#### DATA TO EXAMINE ####

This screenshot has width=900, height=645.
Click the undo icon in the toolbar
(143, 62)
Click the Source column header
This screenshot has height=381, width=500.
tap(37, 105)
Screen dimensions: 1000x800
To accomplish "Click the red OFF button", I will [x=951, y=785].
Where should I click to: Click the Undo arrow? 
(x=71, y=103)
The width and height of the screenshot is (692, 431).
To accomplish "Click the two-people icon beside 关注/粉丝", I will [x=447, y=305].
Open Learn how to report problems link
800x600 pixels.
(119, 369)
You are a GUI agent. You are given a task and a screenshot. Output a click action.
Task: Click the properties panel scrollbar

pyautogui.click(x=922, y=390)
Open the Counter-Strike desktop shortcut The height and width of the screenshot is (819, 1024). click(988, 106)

####

» WORK ORDER: For this exercise, output the entries above exactly as written.

» ANSWER BOX:
This screenshot has width=900, height=645.
Click the undo icon in the toolbar
(143, 62)
Click the Source column header
This screenshot has height=381, width=500.
tap(37, 105)
Screen dimensions: 1000x800
To accomplish "Click the red OFF button", I will [x=951, y=785].
Where should I click to: Click the Undo arrow? 
(x=71, y=103)
The width and height of the screenshot is (692, 431).
To accomplish "Click the two-people icon beside 关注/粉丝", I will [x=447, y=305].
Open Learn how to report problems link
800x600 pixels.
(119, 369)
You are a GUI agent. You are given a task and a screenshot. Output a click action.
Task: Click the properties panel scrollbar

pyautogui.click(x=922, y=390)
Open the Counter-Strike desktop shortcut The height and width of the screenshot is (819, 1024). click(988, 106)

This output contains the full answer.